Apesar da mídia possuir a função de disseminar idéias, ela também as filtra, seleciona e pode também, com seu poder de capitação de imagens, registrar determinadas cenas ou não, torna-las públicas ou não. Imaginemos, por exemplo, uma manifestação reivindicando determinada demanda estudantil, que tenha a presença ilustre de repórteres de TV, e a presença ilustre, mas não convidada da polícia... Pois bem, em tempos de acirramento dos conflitos, como houve muitos em nossa história, os meios de comunicação de massa e o aparato repressor de idéias e atos, agiram conjuntamente: os registros das cenas, que eram monopolizadas apenas pelos grandes meios de comunicação, jornais, e TV, serviam para identificar pessoas que estavam envolvidas com o movimento. O período da ditadura militar, em diversos países e aqui no Brasil possui diversos exemplos dessa “associação”.

Partindo da análise de situações históricas, como essa, o movimento Black Bloc encontrou algumas possíveis formas de resistir a essa grande barreira que é o poder de identificar e punir exemplarmente pessoas que participam de manifestações públicas legítimas, adotando um modo e um objetivo: um meio e um fim: Tanto para defender o direito que a passeata reivindica quanto para defender o direito ao ato em si.

O objetivo dos Black Blocs, portanto, é deixar claro que as manifestações e reivindicações populares devem ter espaço na sociedade e devem expressar suas mensagens ao máximo possível de pessoas, sem que isso signifique um problema de legalidade. Indissociado, teórica e praticamente desse objetivo está a idéia de que os movimentos reivindicatórios acabam tendo sua autonomia limitada pelos conflitos sempre tão revisitados com a polícia.

O meio de agir dentro dessa situação conflitante, ao mesmo tempo em que prosseguisse a manifestação legítima, seria, surgido qualquer início de enfrentamento com a polícia, que o enfrentamento fosse um conflito em que os manifestantes não se isolassem ou agissem espontaneamente. A perspectiva é de ação sempre em grupo, mesmo para o enfrentamento.
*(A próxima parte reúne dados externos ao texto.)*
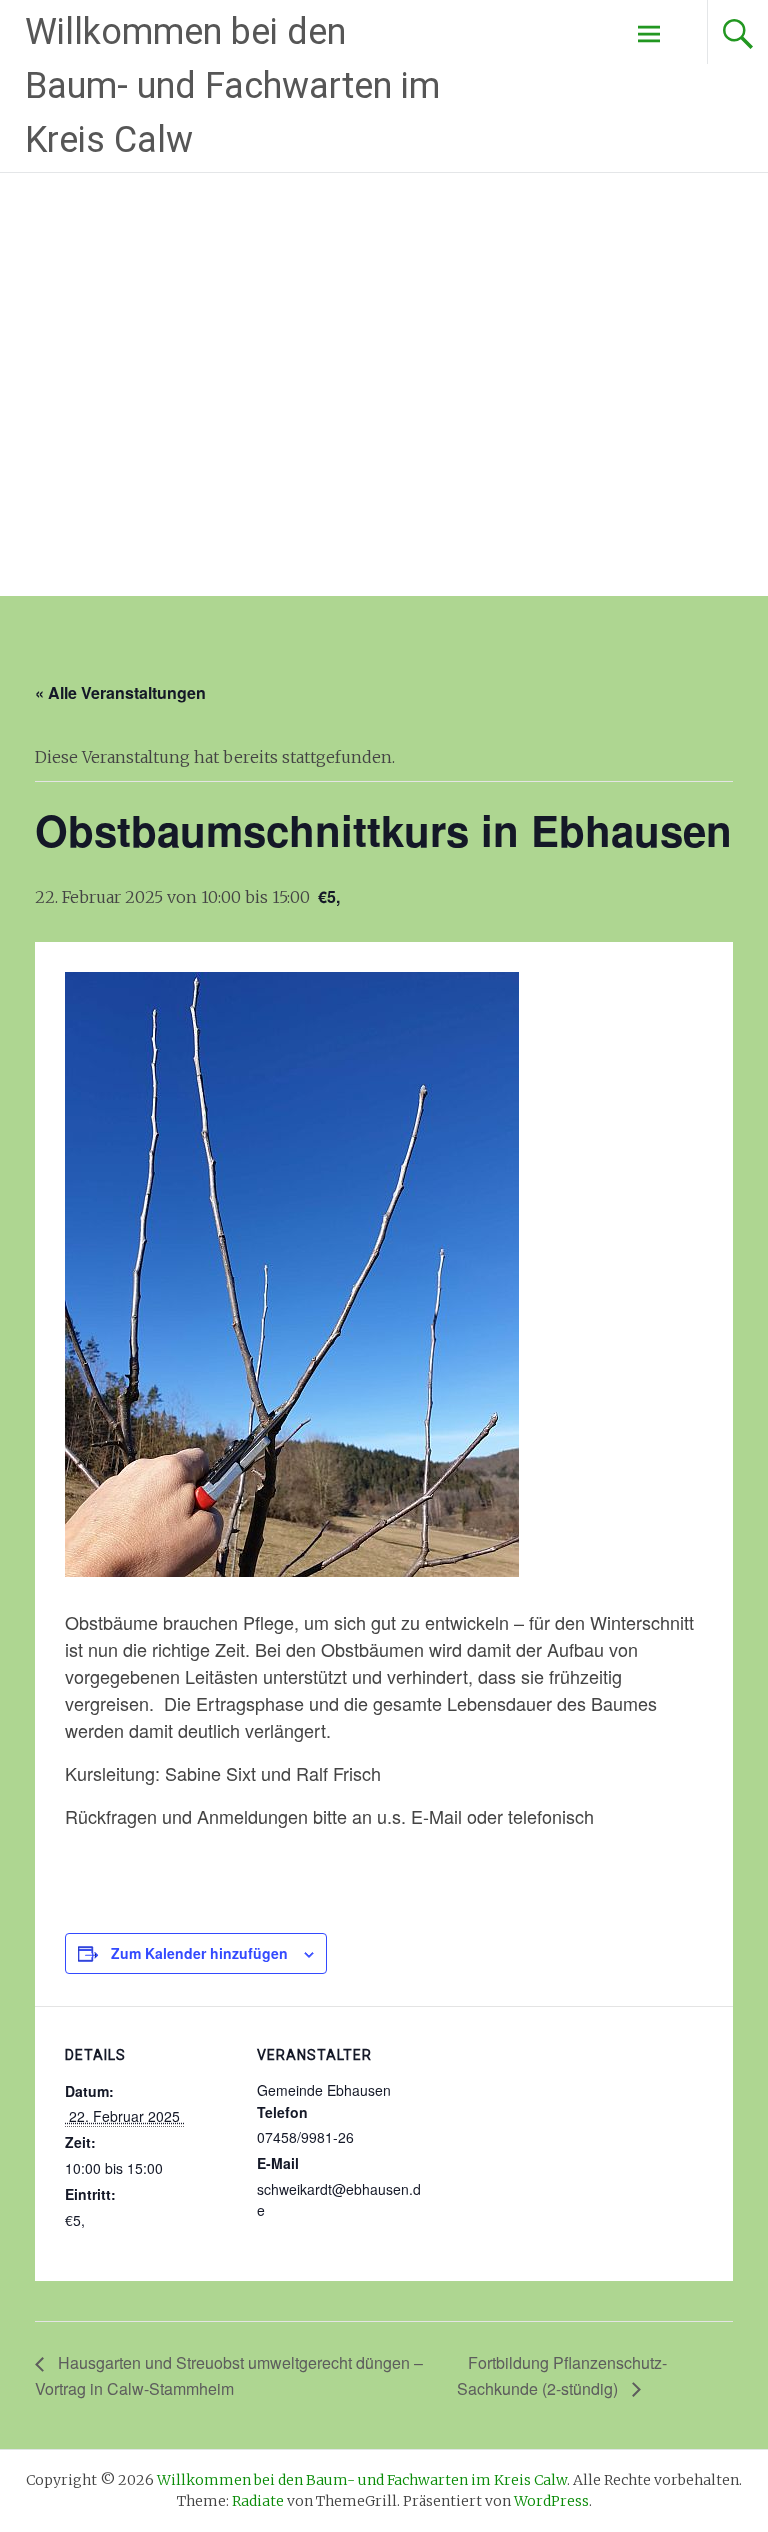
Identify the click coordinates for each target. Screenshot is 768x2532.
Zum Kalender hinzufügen (199, 1953)
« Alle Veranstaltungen (120, 692)
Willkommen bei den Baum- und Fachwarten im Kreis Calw (232, 86)
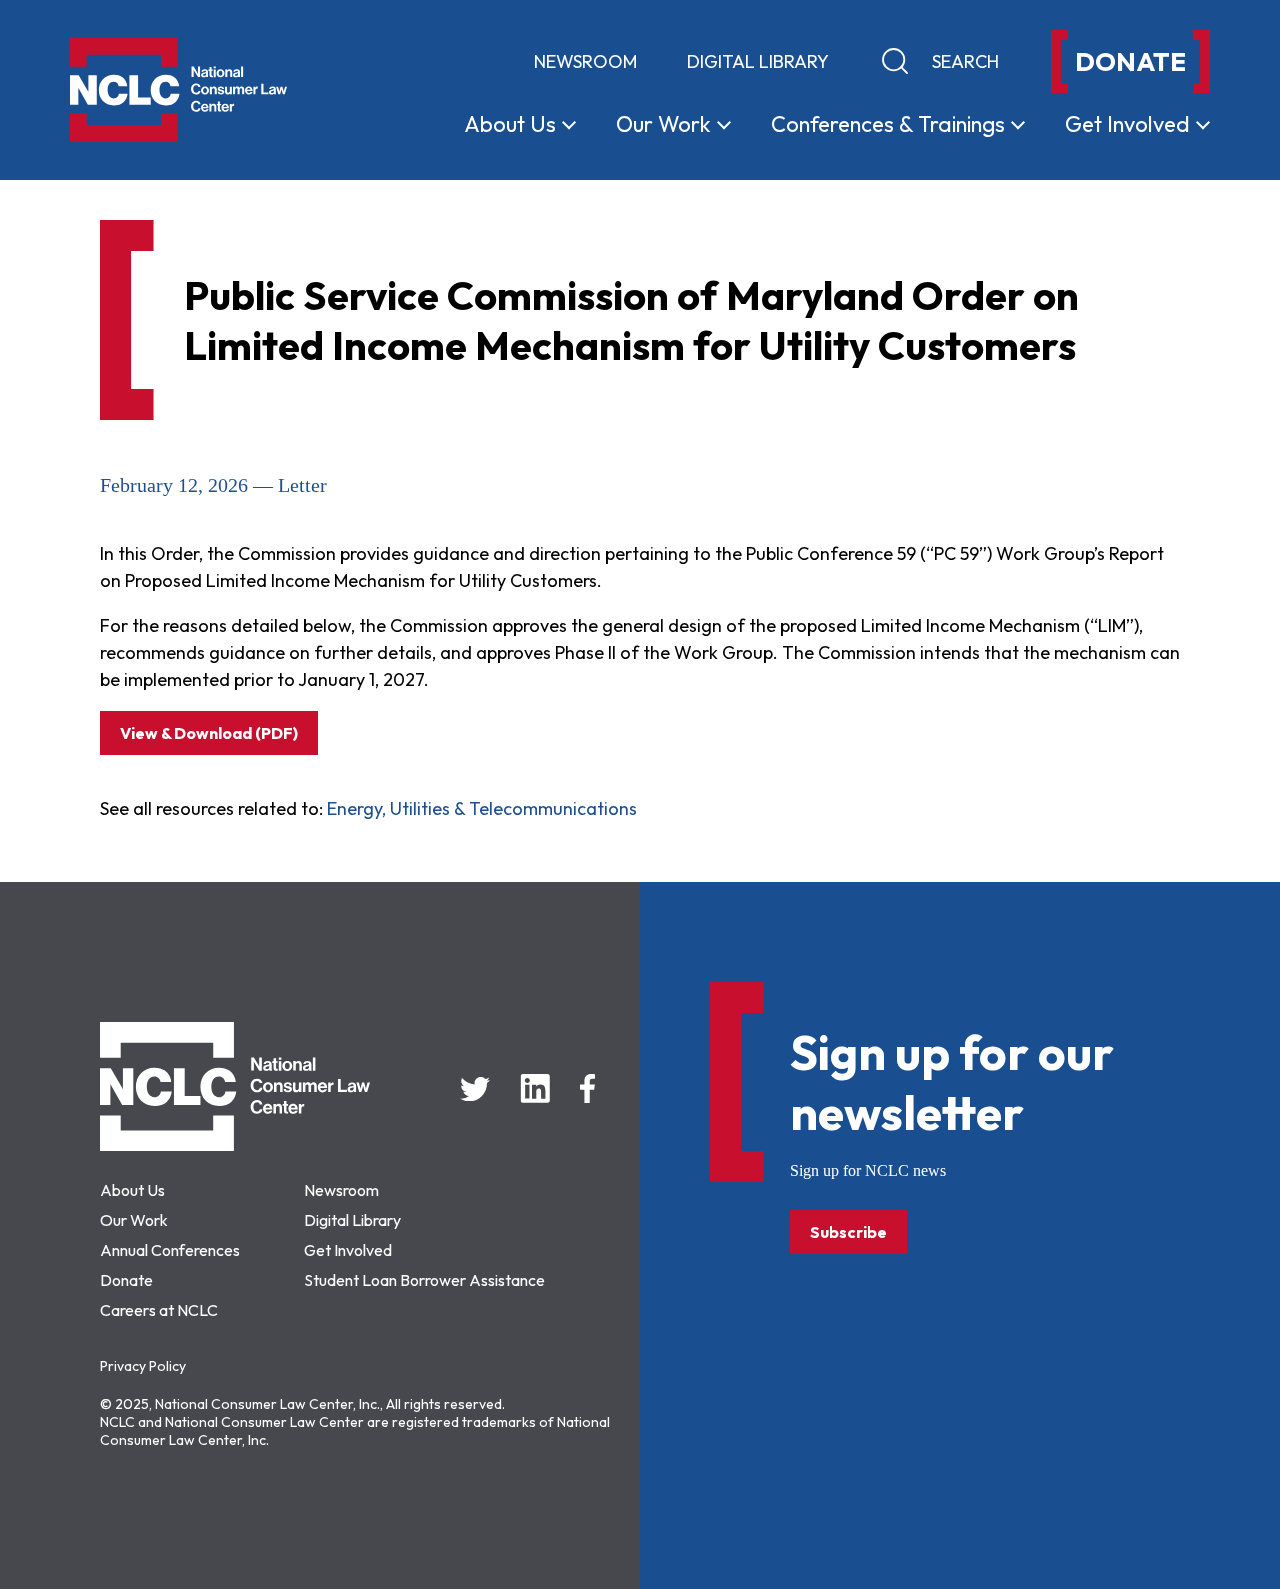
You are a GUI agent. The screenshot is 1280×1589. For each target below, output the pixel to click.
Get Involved (348, 1250)
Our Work (134, 1220)
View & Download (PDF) (209, 733)
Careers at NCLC (159, 1310)
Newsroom (585, 61)
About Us (132, 1190)
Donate (126, 1280)
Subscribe (848, 1232)
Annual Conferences (170, 1250)
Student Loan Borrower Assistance (424, 1280)
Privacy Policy (143, 1366)
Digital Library (758, 61)
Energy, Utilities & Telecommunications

Assim é que se justificam as vestimentas, geralmente, pretas e os panos tão característicos dos participantes dessas manifestações, eles servem para garantir a integridade contra as possibilidades de identificações isoladas. Um ativista de black bloc só quer ser reconhecido por sua pauta e é ela que impulsiona coletivamente os participantes do ato...

Posto isso, então, por que punir individualmente e exemplarmente um indivíduo de uma manifestação de luta por interesses públicos legítimos, como a necessidade de educação, o acesso a moradia, aos bens materiais mais básicos? Respondo imaginando que talvez seja essa a única forma de encontrar uma “ilegitimidade” no ato ou a única forma de fazer com que as pessoas, espectadoras do que se passou, engulam a idéia de que o protesto - como um todo - foi obra típica dos baderneiros de sempre. Pois, se há isolamento dos indivíduos no movimento, a mídia pode editar, recortar melhores enquadramentos da cena, que favoreçam a imagem da polícia como mantenedora de ordem pública, etc... Apesar de sabermos que, há muito tempo, a ordem que a polícia defende não é nem um pouco pública: ela defende uma ordem privada que priva as pessoas o acesso a educação, a saúde, a terra, e a uma série de direitos inalienáveis.

Na verdade, o enfrentamento contra bombas de gás lacrimogênio, uniformes e balas de borracha é, de fato, apenas um episódio de uma luta muito maior, que se dá a todo instante... na nossa escola, no nosso trabalho, nas nossas vidas, a qual chamamos luta de classes e que se manifesta por diversas formas.


O.L.P.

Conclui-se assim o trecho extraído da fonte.